Worst Stuff: Word balloons. I've gotta check the options menu again, there better be an option to do away with the word balloons. Squirrels don't seem nearly as witty with subtitles. This review reads pretty negatively, but I'll throw a recommendation its way. You get a lot for your money, and its something we haven't really seen before. That's good enough for me.
And those are my Nintendo 64 games, all of them, reviewed. Now I can sleep easier. Actually, I left out some type of motorcycle racing game I'm pretty sure is lodged under one of my couch cushions, but I'm taking the fact that I can't remember the name of it to mean that its probably not worth mentioning anyway. Also, remember, these are the games I own, not the games I'd want you to automatically assume as the best or the worst for the N64. My point in writing it was twofold: we've got a lot of casual gamers in the audience, I'm thinking maybe some of you needed some steering towards some good games. Secondly, I spent all this money on games I rarely play, reviewing them at least helps me justify the spending a little. I wish I could take the same route of reasoning with sportscars or small islands, but alas, limited funds.
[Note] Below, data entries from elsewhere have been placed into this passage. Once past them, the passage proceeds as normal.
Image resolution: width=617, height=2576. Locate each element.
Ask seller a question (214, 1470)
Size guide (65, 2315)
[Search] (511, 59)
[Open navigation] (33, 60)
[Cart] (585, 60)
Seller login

And speaking of limited funds, here's a little secret on how to pick up semi-obsolete games at a low cost. No, not NES and Atari games...games you'll actually play, for the N64, PSX, and such systems. I think its crazy for anyone out there to pay full prices on games for systems which are either now or imminently outdated, so don't do it! Used is the way to go. Really, I know some of you like your shit new, but I don't think the idea that you're not the first person to play that one particular Mario 64 cartridge is something that'll keep you up late at night. But there's far better places to buy used games than at video stores or the hedonistically overpriced Funcoland, and the options are available to you right here on the net.
No, this time, its not eBay, though you can find 'em there. I'm actually talking about eBay's sister site, Half.Com. Its like eBay, without the bidding process. People list their used crap at a set price, and you can buy from the site just as you would any other internet retail outlet. You can find games extremely cheap there, so if this is your thang, go check it out.
As for me, I'm glad there's at least one system I've purchased in the past decade that's brought me some real enjoyment. Not to knock the other consoles, but I've always been loyal to Nintendo. I think its because the Japanese bastards keep making themselves seem so American. I feel almost patriotic buying a game that puts money into the pocket of a guy named. We live in a crazy world, its a good thing we can escape to a world of Sonya Blade and Koopa Troopers once in awhile.